__What is needed__. Copy out every line of the records below with no changes at all.

Saved data entries:

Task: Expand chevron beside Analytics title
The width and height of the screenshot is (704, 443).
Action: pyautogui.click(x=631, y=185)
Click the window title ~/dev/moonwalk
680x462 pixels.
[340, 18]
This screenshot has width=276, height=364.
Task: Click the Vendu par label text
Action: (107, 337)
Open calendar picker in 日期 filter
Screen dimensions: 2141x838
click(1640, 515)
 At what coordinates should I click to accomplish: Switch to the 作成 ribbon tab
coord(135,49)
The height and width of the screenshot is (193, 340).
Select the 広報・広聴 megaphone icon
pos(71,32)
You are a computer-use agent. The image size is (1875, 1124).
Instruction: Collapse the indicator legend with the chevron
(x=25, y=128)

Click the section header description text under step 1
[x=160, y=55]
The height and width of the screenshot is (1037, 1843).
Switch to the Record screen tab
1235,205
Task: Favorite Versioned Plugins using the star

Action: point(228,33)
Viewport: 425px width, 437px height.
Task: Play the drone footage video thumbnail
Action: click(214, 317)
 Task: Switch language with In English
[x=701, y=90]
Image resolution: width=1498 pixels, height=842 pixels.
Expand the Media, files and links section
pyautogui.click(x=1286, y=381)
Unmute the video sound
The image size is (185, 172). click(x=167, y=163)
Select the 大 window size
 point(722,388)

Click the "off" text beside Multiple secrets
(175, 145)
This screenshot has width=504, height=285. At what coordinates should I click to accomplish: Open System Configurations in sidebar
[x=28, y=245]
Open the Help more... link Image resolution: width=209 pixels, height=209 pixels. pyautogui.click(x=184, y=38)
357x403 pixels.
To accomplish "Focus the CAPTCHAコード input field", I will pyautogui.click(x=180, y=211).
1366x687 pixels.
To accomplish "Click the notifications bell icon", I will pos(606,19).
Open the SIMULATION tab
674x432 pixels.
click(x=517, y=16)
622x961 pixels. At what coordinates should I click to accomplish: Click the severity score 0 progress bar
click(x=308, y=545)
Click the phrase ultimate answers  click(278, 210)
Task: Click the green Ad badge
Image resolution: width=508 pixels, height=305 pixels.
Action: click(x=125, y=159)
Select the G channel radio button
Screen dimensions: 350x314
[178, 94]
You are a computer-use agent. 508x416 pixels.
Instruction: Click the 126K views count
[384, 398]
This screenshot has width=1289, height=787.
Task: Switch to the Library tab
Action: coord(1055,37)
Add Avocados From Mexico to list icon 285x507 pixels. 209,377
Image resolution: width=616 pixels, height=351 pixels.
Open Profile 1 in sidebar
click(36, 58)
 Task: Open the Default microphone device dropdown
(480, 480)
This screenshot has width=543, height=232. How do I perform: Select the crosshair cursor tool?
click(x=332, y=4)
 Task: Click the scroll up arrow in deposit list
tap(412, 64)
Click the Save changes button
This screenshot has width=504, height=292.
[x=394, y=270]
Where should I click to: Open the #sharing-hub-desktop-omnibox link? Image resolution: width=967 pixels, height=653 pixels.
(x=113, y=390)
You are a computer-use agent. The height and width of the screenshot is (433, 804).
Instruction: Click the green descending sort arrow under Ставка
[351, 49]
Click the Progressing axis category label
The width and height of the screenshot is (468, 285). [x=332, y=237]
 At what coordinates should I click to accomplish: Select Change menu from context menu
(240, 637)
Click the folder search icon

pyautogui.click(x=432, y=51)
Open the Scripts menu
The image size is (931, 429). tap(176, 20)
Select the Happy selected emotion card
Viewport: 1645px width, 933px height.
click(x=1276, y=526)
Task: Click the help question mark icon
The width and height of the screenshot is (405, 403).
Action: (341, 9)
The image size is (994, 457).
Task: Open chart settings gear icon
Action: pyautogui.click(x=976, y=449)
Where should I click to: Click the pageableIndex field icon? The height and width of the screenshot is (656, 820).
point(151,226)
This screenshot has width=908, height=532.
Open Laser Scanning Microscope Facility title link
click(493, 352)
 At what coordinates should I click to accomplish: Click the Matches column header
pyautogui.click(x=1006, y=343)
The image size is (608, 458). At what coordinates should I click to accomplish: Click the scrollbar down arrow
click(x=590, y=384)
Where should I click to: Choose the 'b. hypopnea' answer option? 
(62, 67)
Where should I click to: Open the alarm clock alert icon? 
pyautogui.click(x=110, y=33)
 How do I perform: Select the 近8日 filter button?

__Output for this exercise__.
Task: Expand chevron beside Analytics title
The width and height of the screenshot is (704, 443).
Action: pyautogui.click(x=631, y=185)
Click the window title ~/dev/moonwalk
680x462 pixels.
[340, 18]
This screenshot has width=276, height=364.
Task: Click the Vendu par label text
Action: (107, 337)
Open calendar picker in 日期 filter
Screen dimensions: 2141x838
click(1640, 515)
 At what coordinates should I click to accomplish: Switch to the 作成 ribbon tab
coord(135,49)
The height and width of the screenshot is (193, 340).
Select the 広報・広聴 megaphone icon
pos(71,32)
You are a computer-use agent. The image size is (1875, 1124).
Instruction: Collapse the indicator legend with the chevron
(x=25, y=128)

Click the section header description text under step 1
[x=160, y=55]
The height and width of the screenshot is (1037, 1843).
Switch to the Record screen tab
1235,205
Task: Favorite Versioned Plugins using the star

Action: point(228,33)
Viewport: 425px width, 437px height.
Task: Play the drone footage video thumbnail
Action: click(214, 317)
 Task: Switch language with In English
[x=701, y=90]
Image resolution: width=1498 pixels, height=842 pixels.
Expand the Media, files and links section
pyautogui.click(x=1286, y=381)
Unmute the video sound
The image size is (185, 172). click(x=167, y=163)
Select the 大 window size
 point(722,388)

Click the "off" text beside Multiple secrets
(175, 145)
This screenshot has width=504, height=285. At what coordinates should I click to accomplish: Open System Configurations in sidebar
[x=28, y=245]
Open the Help more... link Image resolution: width=209 pixels, height=209 pixels. pyautogui.click(x=184, y=38)
357x403 pixels.
To accomplish "Focus the CAPTCHAコード input field", I will pyautogui.click(x=180, y=211).
1366x687 pixels.
To accomplish "Click the notifications bell icon", I will pos(606,19).
Open the SIMULATION tab
674x432 pixels.
click(x=517, y=16)
622x961 pixels. At what coordinates should I click to accomplish: Click the severity score 0 progress bar
click(x=308, y=545)
Click the phrase ultimate answers  click(278, 210)
Task: Click the green Ad badge
Image resolution: width=508 pixels, height=305 pixels.
Action: click(x=125, y=159)
Select the G channel radio button
Screen dimensions: 350x314
[178, 94]
You are a computer-use agent. 508x416 pixels.
Instruction: Click the 126K views count
[384, 398]
This screenshot has width=1289, height=787.
Task: Switch to the Library tab
Action: coord(1055,37)
Add Avocados From Mexico to list icon 285x507 pixels. 209,377
Image resolution: width=616 pixels, height=351 pixels.
Open Profile 1 in sidebar
click(36, 58)
 Task: Open the Default microphone device dropdown
(480, 480)
This screenshot has width=543, height=232. How do I perform: Select the crosshair cursor tool?
click(x=332, y=4)
 Task: Click the scroll up arrow in deposit list
tap(412, 64)
Click the Save changes button
This screenshot has width=504, height=292.
[x=394, y=270]
Where should I click to: Open the #sharing-hub-desktop-omnibox link? Image resolution: width=967 pixels, height=653 pixels.
(x=113, y=390)
You are a computer-use agent. The height and width of the screenshot is (433, 804).
Instruction: Click the green descending sort arrow under Ставка
[351, 49]
Click the Progressing axis category label
The width and height of the screenshot is (468, 285). [x=332, y=237]
 At what coordinates should I click to accomplish: Select Change menu from context menu
(240, 637)
Click the folder search icon

pyautogui.click(x=432, y=51)
Open the Scripts menu
The image size is (931, 429). tap(176, 20)
Select the Happy selected emotion card
Viewport: 1645px width, 933px height.
click(x=1276, y=526)
Task: Click the help question mark icon
The width and height of the screenshot is (405, 403).
Action: (341, 9)
The image size is (994, 457).
Task: Open chart settings gear icon
Action: pyautogui.click(x=976, y=449)
Where should I click to: Click the pageableIndex field icon? The height and width of the screenshot is (656, 820).
point(151,226)
This screenshot has width=908, height=532.
Open Laser Scanning Microscope Facility title link
click(493, 352)
 At what coordinates should I click to accomplish: Click the Matches column header
pyautogui.click(x=1006, y=343)
The image size is (608, 458). At what coordinates should I click to accomplish: Click the scrollbar down arrow
click(x=590, y=384)
Where should I click to: Choose the 'b. hypopnea' answer option? 
(62, 67)
Where should I click to: Open the alarm clock alert icon? 
pyautogui.click(x=110, y=33)
 How do I perform: Select the 近8日 filter button?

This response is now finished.